Raised systolic and diastolic blood pressures may have different effects on different types of cardiovascular diseases and at different ages, according to a major UK study.
The findings suggest that individuals with higher systolic blood pressures have a greater risk of intracerebral haemorrhage, subarachnoid haemorrhage and stable angina, while raised diastolic blood pressure is a better indicator of abdominal aortic aneurysm risk.
“The stronger link found between diastolic blood pressure and abdominal aortic aneurysms is interesting”
The study is the first to explore the effects of blood pressure on the risk of 12 different cardiovascular conditions in various age groups as a first presentation of cardiovascular disease.
Researchers examined blood pressure data on 1.25 million English patients without cardiovascular disease, who were aged 30 years and older. They were followed for five years to record the first cardiovascular event.
The researchers also calculated the lifetime risks of developing specific cardiovascular diseases linked with high blood pressure at age 30 through to 80 years of age.
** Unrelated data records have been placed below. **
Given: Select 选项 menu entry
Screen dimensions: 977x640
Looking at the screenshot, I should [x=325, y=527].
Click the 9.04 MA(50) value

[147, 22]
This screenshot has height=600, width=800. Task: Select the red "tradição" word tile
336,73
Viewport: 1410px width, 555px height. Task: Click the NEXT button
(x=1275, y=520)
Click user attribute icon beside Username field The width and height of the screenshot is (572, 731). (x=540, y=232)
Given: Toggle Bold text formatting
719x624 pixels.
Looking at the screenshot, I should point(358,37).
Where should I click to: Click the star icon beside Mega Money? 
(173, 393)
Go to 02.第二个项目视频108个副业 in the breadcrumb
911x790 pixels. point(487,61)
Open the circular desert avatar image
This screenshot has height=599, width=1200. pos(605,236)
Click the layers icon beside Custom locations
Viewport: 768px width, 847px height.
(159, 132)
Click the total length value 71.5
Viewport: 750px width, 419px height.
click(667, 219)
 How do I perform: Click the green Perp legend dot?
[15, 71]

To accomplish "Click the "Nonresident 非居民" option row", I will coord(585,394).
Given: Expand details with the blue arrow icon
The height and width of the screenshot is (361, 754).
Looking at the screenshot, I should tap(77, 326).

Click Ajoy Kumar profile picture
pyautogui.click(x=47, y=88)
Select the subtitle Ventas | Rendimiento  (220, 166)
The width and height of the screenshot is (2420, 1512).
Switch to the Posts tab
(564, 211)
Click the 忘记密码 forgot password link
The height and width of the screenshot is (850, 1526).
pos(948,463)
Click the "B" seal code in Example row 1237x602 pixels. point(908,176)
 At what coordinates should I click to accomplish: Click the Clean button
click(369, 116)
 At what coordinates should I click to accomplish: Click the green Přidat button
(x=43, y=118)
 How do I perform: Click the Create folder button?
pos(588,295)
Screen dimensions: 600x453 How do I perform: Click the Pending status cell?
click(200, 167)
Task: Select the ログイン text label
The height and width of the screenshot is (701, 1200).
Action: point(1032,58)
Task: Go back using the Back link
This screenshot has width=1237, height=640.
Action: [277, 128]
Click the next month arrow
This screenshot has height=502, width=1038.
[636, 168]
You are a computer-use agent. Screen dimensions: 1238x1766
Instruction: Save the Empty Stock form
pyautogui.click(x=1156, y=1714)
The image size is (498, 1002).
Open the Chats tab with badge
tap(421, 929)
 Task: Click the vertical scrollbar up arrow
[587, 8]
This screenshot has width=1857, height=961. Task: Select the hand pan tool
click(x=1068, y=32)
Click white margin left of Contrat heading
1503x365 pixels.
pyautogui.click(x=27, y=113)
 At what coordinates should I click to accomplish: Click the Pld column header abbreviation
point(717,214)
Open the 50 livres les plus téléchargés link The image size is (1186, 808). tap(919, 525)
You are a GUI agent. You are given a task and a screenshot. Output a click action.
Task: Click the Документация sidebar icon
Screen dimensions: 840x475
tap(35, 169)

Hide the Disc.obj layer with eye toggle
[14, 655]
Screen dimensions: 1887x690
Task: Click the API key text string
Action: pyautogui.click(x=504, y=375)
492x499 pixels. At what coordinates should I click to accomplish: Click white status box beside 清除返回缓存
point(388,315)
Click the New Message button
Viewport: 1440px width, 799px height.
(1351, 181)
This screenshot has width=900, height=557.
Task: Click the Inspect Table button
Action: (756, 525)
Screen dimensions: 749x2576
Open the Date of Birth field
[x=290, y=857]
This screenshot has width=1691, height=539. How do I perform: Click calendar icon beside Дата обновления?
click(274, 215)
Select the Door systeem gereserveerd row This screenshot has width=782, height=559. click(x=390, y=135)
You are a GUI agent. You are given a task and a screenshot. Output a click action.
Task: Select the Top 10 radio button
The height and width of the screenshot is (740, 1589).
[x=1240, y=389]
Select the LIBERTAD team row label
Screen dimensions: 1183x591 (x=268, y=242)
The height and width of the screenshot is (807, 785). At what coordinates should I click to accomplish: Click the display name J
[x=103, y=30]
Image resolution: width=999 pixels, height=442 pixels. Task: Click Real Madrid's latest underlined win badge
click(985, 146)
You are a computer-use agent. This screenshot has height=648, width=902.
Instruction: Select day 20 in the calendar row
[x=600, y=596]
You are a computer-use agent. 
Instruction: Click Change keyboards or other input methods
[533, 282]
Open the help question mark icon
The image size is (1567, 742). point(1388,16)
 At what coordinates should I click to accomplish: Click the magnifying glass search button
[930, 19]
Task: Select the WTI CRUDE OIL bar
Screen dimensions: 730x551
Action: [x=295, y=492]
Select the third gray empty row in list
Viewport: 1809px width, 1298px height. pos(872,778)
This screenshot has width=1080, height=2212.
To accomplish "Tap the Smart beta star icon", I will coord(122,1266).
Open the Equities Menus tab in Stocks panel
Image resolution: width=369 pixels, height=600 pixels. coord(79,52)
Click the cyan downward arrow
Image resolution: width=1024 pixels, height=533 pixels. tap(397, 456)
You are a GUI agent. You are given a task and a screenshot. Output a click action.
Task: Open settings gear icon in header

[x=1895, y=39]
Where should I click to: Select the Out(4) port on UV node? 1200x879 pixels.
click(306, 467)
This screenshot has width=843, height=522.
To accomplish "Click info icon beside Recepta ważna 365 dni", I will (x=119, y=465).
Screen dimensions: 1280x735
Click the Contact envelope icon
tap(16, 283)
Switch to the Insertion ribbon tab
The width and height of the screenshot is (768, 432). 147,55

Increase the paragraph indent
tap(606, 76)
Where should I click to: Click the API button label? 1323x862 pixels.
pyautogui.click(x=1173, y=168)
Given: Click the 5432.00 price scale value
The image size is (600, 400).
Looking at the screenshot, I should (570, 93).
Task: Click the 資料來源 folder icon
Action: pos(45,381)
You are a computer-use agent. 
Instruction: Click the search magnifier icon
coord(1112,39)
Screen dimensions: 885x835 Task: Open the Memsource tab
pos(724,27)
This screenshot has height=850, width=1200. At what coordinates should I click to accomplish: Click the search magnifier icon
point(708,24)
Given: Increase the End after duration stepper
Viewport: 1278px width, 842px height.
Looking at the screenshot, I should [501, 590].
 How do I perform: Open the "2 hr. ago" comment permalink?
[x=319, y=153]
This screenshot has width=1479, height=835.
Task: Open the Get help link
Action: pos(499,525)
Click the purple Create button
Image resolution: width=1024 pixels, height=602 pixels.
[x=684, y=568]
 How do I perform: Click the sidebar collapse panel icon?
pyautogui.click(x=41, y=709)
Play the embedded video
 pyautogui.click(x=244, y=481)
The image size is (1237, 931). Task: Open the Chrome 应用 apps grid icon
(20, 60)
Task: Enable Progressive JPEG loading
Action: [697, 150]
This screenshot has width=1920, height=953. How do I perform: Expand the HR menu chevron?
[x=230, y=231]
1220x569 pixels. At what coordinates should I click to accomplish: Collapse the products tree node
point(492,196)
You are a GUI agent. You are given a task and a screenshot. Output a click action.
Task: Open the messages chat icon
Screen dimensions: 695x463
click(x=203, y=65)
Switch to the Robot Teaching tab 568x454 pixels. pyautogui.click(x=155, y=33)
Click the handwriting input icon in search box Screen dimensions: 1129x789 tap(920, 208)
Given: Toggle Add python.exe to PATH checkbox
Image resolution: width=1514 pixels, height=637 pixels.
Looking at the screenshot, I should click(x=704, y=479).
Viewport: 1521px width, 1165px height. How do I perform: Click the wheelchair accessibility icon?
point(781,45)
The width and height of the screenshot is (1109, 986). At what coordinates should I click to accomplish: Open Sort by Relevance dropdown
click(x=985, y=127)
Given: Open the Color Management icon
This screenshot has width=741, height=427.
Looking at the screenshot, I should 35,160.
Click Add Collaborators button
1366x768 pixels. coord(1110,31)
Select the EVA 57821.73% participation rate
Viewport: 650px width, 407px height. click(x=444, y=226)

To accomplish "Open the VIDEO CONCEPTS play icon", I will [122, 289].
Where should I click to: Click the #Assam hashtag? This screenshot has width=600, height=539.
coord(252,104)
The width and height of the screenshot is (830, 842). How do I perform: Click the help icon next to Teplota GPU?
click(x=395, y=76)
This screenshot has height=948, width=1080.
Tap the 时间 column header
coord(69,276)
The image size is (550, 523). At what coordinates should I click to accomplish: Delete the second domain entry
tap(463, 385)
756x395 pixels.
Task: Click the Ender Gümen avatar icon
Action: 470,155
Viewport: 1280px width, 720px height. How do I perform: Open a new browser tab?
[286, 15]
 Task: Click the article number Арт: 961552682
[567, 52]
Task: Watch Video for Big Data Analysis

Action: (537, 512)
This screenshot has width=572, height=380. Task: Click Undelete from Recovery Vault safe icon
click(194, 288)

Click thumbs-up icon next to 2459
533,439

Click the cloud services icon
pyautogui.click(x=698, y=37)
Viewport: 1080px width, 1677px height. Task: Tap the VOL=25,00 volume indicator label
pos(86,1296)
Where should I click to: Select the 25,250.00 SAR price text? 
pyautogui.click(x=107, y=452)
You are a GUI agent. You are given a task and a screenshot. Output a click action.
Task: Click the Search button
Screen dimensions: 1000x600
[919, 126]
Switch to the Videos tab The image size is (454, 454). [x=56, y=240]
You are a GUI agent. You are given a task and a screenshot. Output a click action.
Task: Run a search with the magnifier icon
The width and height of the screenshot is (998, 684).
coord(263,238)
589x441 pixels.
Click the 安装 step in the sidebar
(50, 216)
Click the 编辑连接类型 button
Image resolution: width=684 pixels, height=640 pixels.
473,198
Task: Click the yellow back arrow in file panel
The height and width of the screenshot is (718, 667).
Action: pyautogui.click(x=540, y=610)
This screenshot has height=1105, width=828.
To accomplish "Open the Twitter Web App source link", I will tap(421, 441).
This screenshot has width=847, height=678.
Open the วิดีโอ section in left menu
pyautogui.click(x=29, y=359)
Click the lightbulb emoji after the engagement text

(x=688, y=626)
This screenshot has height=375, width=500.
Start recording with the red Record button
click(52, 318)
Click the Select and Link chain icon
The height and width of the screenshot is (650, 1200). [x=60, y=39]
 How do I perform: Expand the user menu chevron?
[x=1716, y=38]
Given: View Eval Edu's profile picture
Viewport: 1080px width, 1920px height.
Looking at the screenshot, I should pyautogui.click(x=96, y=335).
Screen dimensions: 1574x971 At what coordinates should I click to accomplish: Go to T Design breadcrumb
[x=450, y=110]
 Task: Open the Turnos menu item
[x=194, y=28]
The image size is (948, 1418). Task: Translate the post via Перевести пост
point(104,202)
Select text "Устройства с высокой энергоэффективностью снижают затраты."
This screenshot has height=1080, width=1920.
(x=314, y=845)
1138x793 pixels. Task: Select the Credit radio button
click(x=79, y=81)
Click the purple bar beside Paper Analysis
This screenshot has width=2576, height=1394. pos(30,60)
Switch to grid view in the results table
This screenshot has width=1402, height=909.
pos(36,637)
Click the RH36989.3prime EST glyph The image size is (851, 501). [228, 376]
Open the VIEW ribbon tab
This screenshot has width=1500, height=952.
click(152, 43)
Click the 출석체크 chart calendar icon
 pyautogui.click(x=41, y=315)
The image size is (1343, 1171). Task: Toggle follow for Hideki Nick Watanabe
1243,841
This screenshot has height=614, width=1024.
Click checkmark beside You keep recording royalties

The study suggested that a 30 year old person with high blood pressure had a lifetime risk of 63% of developing cardiovascular disease, compared with 46% in an individual with a healthy blood pressure, and was likely to develop cardiovascular disease five years earlier.
Doireann Maddock, senior cardiac nurse at the British Heart Foundation, said: “This study emphasises how vital it is to identify people with it and ensure they’re treated properly.
“This study is a good example of the power of being able to link patient databases to create new knowledge about diseases, and the stronger link found between diastolic blood pressure and abdominal aortic aneurysms is interesting.
“Clinical trials need to be undertaken to see if treatments targeted at reducing diastolic blood pressure have a beneficial impact on these types of aneurysms.”